危険な蕁麻疹:アナフィラキシーの症状であることも
「アナフィラキシー」という言葉を聞いたことがあるかと思います。体に入ってきた原因となるものに対して強いアレルギー反応を起こし、血圧が下がってショックになってしまったりするものです。
たとえば、ハチ刺されのアレルギーが強くでるとアナフィラキシーを起こしますが、このときに体に出る発疹は蕁麻疹です。刺された部位以外に皮疹が出てきたときにはすぐに受診が必要です。

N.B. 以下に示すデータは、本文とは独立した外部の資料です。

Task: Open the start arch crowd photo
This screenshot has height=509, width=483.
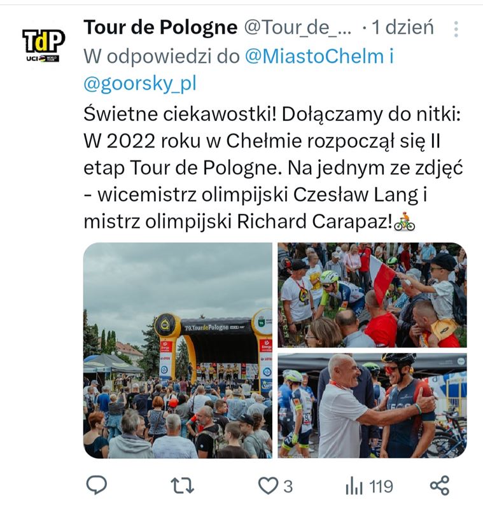Action: 178,351
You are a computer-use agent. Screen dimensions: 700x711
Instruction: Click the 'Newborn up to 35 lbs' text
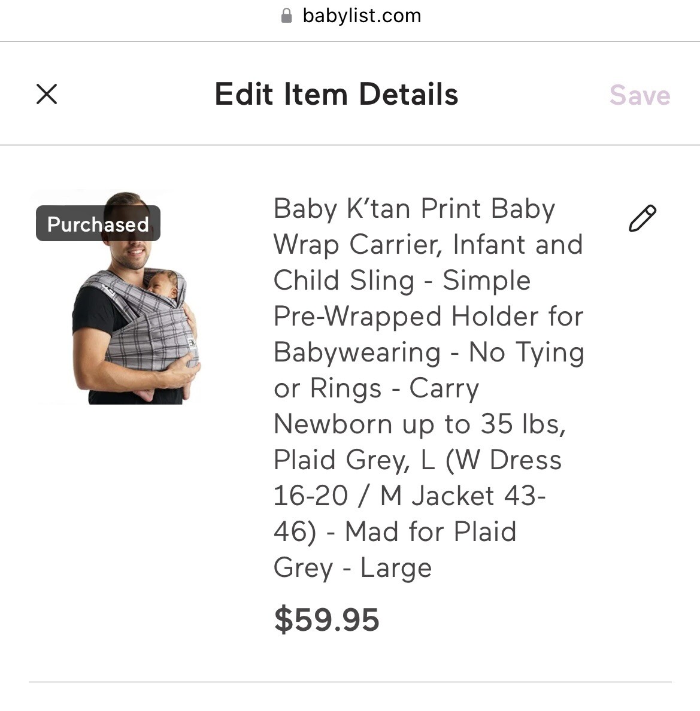(419, 424)
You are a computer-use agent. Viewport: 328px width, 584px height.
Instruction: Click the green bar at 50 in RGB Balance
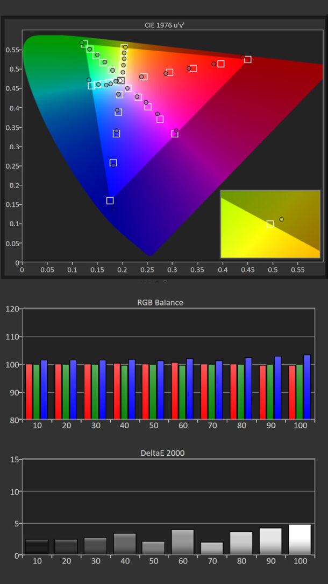[153, 392]
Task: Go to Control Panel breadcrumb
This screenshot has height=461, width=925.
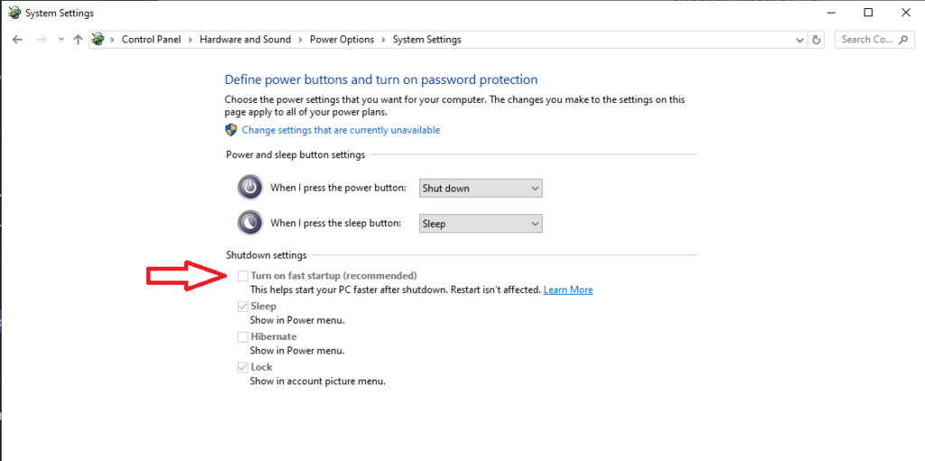Action: [x=151, y=40]
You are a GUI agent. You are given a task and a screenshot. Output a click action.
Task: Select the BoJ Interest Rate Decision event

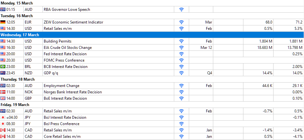point(65,117)
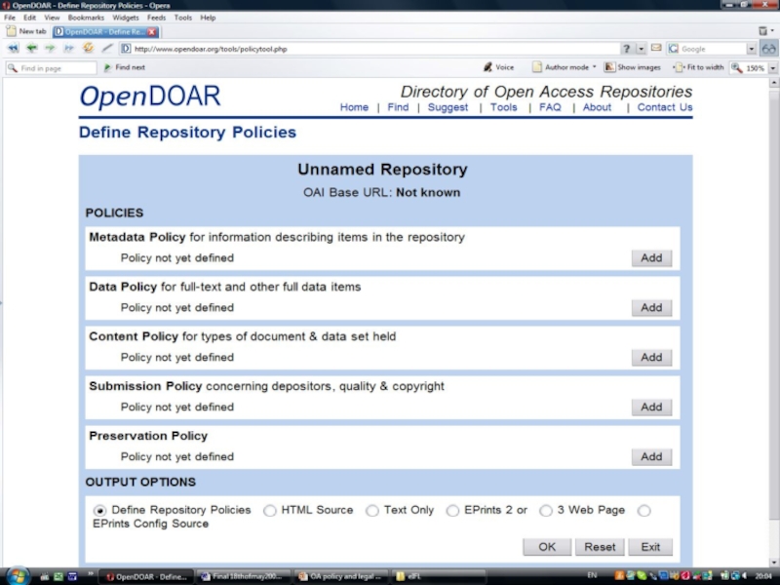
Task: Choose the EPrints 2 or radio button
Action: (452, 511)
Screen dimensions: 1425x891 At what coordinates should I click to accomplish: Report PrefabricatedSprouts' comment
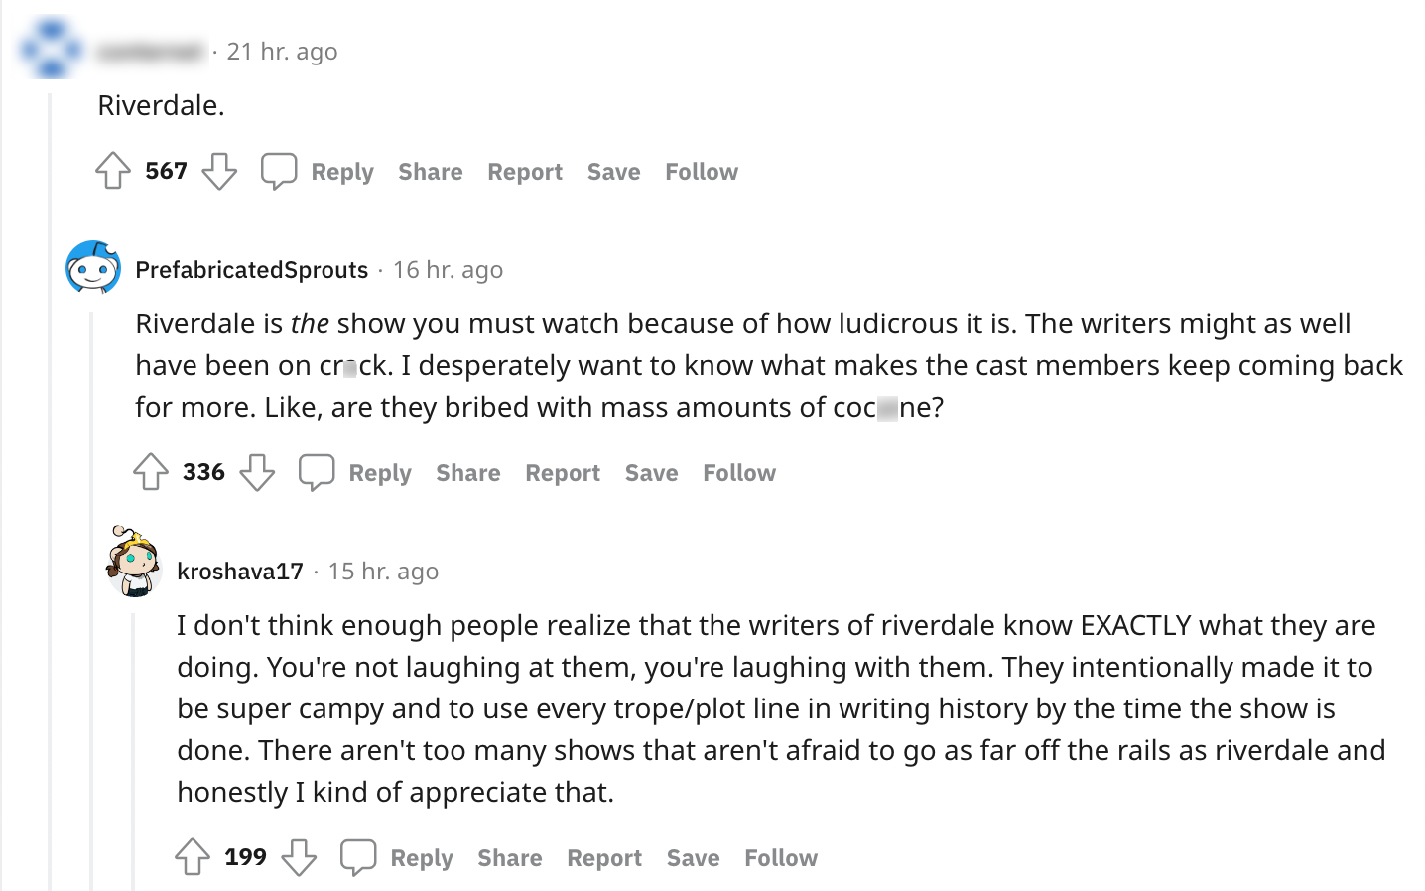(562, 473)
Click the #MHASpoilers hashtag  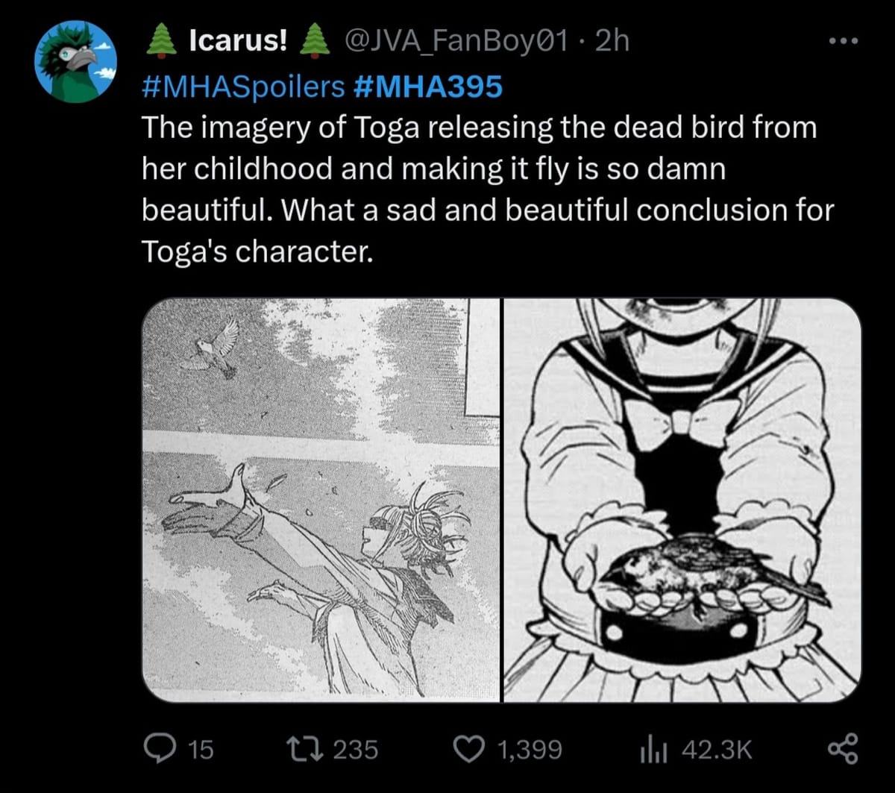click(x=243, y=87)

フルーツを食べると口の中が痒くなる、手袋のゴムに触れて蕁麻疹を起こすといったフルーツ・ラテックス症候群という病気があります。蕁麻疹と同じ状態が口の中の粘膜におこることがあり、そうなると喉が腫れて呼吸ができなくなってしまうことがあるため危険です。体の蕁麻疹に加え、口の中がおかしい、息苦しいといったときは急いで受診する必要があります。
薬による蕁麻疹の場合には、その薬を今後使わないようにしなければなりません。
悪化させる要因となること
引っ掻いたり、荷物を持って力がかかった場所にだけに蕁麻疹がでることがあります。このほかにも、入浴であたたまる、急に冷えるといった温度差、汗をかくなどの皮膚に刺激を与えることは、蕁麻疹が悪化するきっかけになりやすいものです。蕁麻疹がおさまらない状態のときには、こういった刺激を避けるようにしましょう。
市販のかゆみ止めの薬は?
病院でかゆみ止め、蕁麻疹の薬としてよく処方する医療用の薬は、市販でも購入できるものがあります。しかし、病院で近年よく使っている抗アレルギー薬の多くは、市販ではアレルギー性鼻炎にしか適応となっていないものが多いのです(アレグラFX、アレジオン、クラリチンなどがあります)。
かゆみや蕁麻疹の薬として市販で購入できるものは、比較的古くから使われていた抗ヒスタミン薬が多く、眠気が出る頻度が高い傾向があります。とりあえずの対応には使ってみてもよいですが注意が必要です。
上手に付き合うために
蕁麻疹は時に、あっという間にひどくなったり、重症になったりすることもあり、息苦しさがあるようなときには急いで受診が必要です。原因がわかる場合にはそれを避ける必要があります。
また、慢性の場合、どんな状態になったら薬をやめられるのか、先の見通しをしっかり知ることが上手に病気と付き合うことにも繋がります。
きちんとした診断と治療方針の確認が必要です。自分でも正しく把握できるように、基本的な知識を持ち、わからないことは医師に尋ねましょう。